L’ancienne équipe Camadro a contribué à la publication d’un nouvel article dans The ISME Journal :
Iron limitation promotes metabolic cross-feeding between cheese ripening bacteria
Résumé :
Iron is a limiting micronutrient in various environments, and its scarcity orchestrates microbial interactions across diverse ecosystems. The cheese surface, which is oxic, iron-limited, and a host of moderately complex ecosystems, can serve as a model system to study iron-mediated microbial interactions. In this work, we focused on two ripening bacteria isolated from cheese, Hafnia alvei and Brevibacterium aurantiacum. We combine growth measurements, transcriptomics, proteomics, and metabolomics to examine the role of iron in their interactions within a synthetic medium designed to mimic late cheese-ripening conditions, using mono and coculture systems under iron limitation. Coculturing resulted in significant differences in the physiology of both strains, with a more notable effect on H. alvei. H. alvei, the only siderophore producer of the two, appeared to experience iron limitation in the coculture. This is partially attributed to sharing siderophores, and thus, iron, with B. aurantiacum. Multi-omics analysis points to several key exchanges. First, putrescine acts as a cross-fed metabolite, where B. aurantiacum synthesizes it and H. alvei uses it as an energy source. Next, we found evidence for the activity of quorum sensing and potential quorum quenching mechanisms, previously implicated in siderophore biosynthesis. Additionally, coculturing led to increased production of volatile sulfur compounds, contributing to positive organoleptic characteristics of cheese. Our model system reveals the modifications of C, N, S metabolisms in response to an abiotic stress and provides a framework to study such responses in numerous iron-limited ecosystems.
Mekuli R, Swennen D, Camadro JM, Landaud S, Hervé V. Iron limitation promotes metabolic cross-feeding between cheese ripening bacteria. ISME J. 2026 Apr 24:wrag100. doi: 10.1093/ismejo/wrag100. Epub ahead of print. PMID: 42028957.
* * * * * * *
• CONSIGNE
Pouvez-vous citer mot pour mot le passage du texte d'étude qui va de « Mekuli R, Swennen » à « print. PMID: 42028957. » ? Les entrées n'ont aucun lien avec le texte d'étude.

• ENTRÉES FOURNIES
* * * * * * *
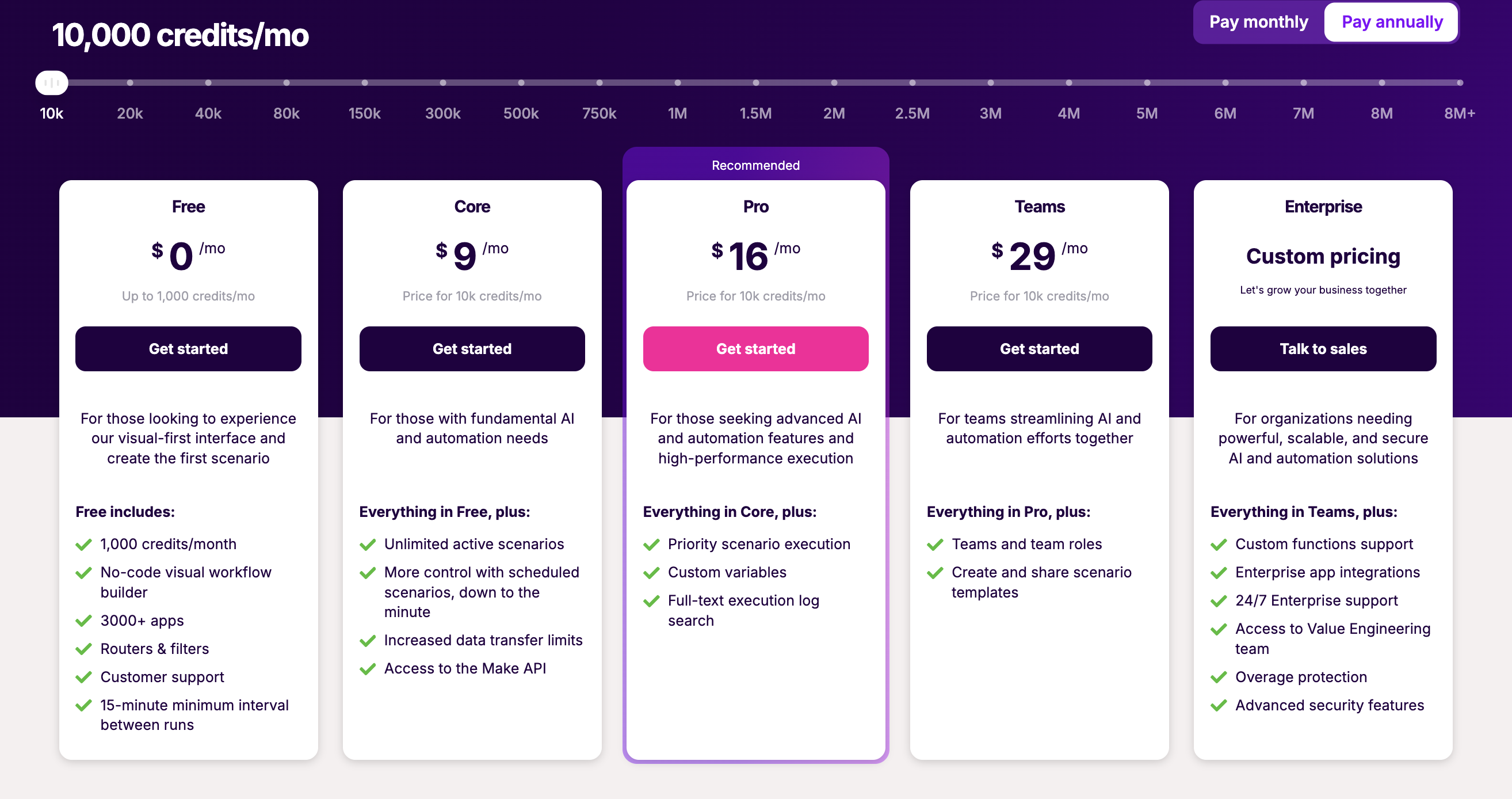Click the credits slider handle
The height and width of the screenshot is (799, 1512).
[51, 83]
* * * * * * *
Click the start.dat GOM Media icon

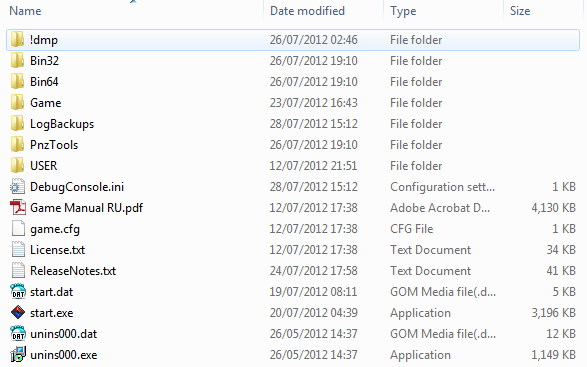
* * * * * * *
• RÉPONSE
Mekuli R, Swennen D, Camadro JM, Landaud S, Hervé V. Iron limitation promotes metabolic cross-feeding between cheese ripening bacteria. ISME J. 2026 Apr 24:wrag100. doi: 10.1093/ismejo/wrag100. Epub ahead of print. PMID: 42028957.